In 1953, Samuelson asked the following:

If the upper left-hand principal minors of the Jacobian matrix of a map $F: \mathbb{R}^n\rightarrow \mathbb{R}^n$ do not vanish, is it true that $F$ must be injective?

In 1965, Gale and Nikaido gave a counterexample in $\mathbb{R}^2$. In their paper the following is proved

Gale-Nikaido theorem: If all the principal minors of the Jacobian matrix of $F: \mathbb{R}^n\rightarrow \mathbb{R}^n$ are positive, then $F$ is injective.

Since then, some effort has been made to weaken the assumption in Gale-Nikaido theorem since the assumption seems to be too restrictive in application. A comprehensive dicussion can be found in T. Parthasarathy, On Global Univalence Theorems, Lecture Notes in Mathematics, Vol. 977, 1983. In the case of polynomial map, this is related to the real version of Jacobian conjecture.

A possible generalization I'm interested in is the following, which seems to be open.

Question: If all the principal minors of the Jacobian matrix of $F: \mathbb{R}^n\rightarrow \mathbb{R}^n$ do not vanish, is $F$ necessarily injective?

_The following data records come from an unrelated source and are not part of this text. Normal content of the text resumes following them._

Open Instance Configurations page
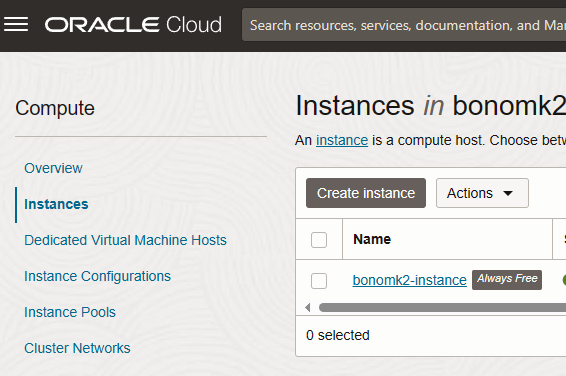Viewport: 566px width, 376px height. click(x=97, y=276)
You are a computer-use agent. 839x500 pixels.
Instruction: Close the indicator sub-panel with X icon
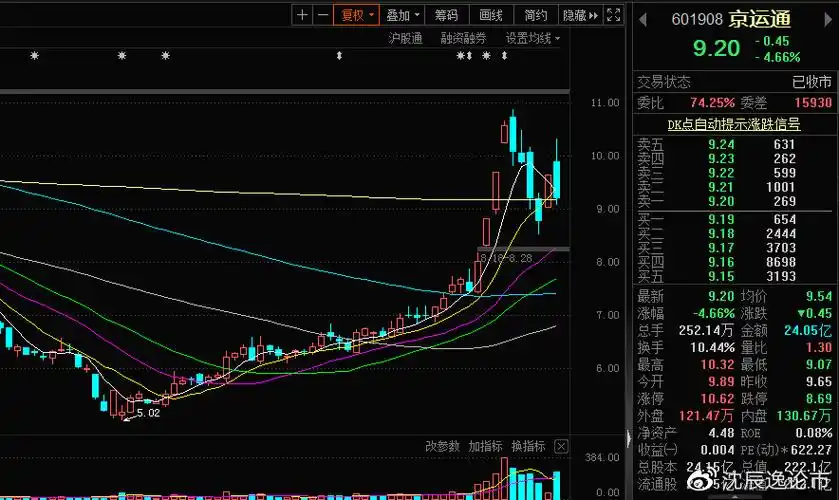pos(560,446)
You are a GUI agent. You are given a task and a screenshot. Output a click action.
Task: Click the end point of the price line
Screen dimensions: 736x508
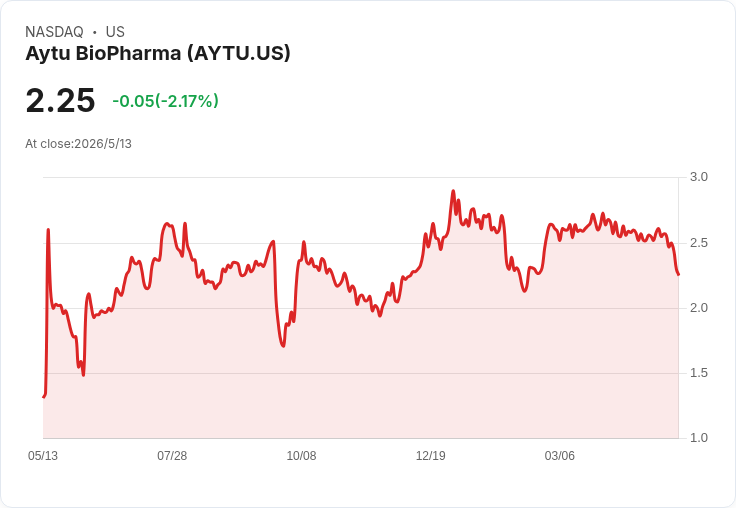[678, 275]
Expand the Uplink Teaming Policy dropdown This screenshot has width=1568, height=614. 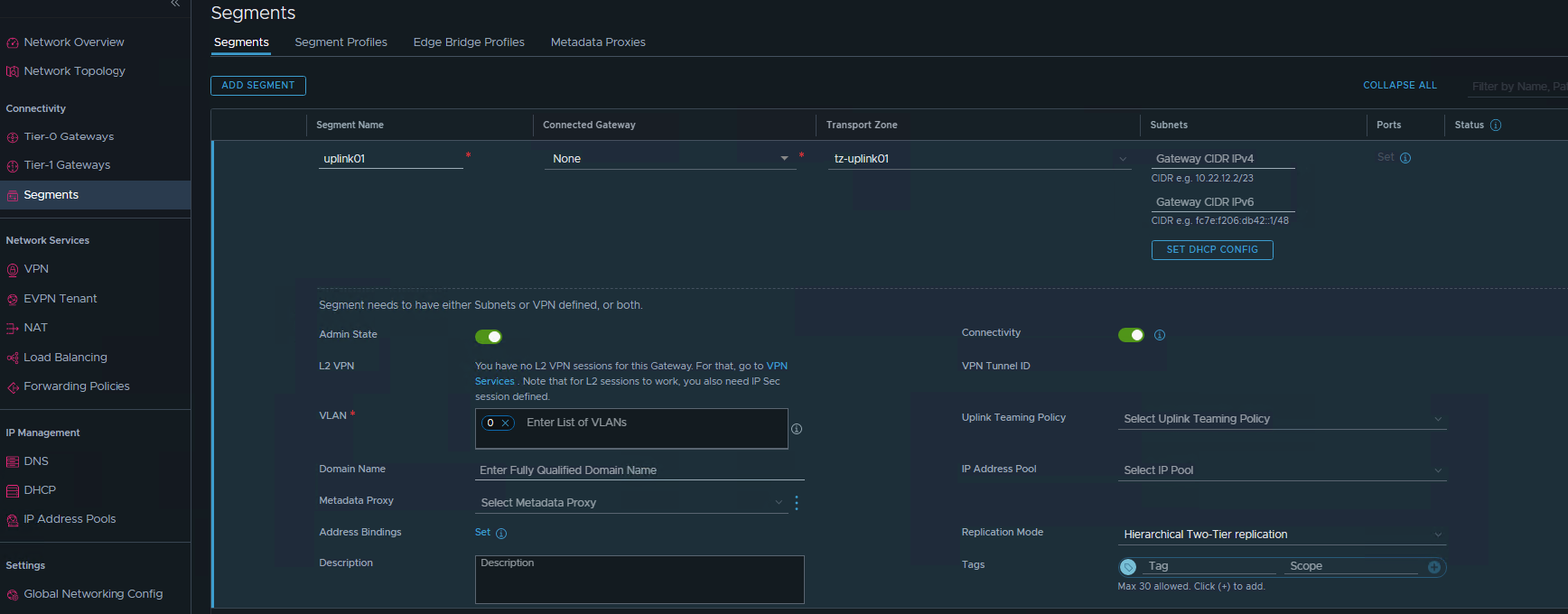[1282, 419]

In Gale and Nikaido's paper, the case of $\mathbb{R}^2$ was answered in affirmative, the case of $\mathbb{R}^3$ was claimed in affirmative (yet no complete proof seems to be known).

My motivation comes from trying to make a change of variables to globally rectify a curved coordinate system so that Plancherel theorem can be applied. Any information would be appreciated : )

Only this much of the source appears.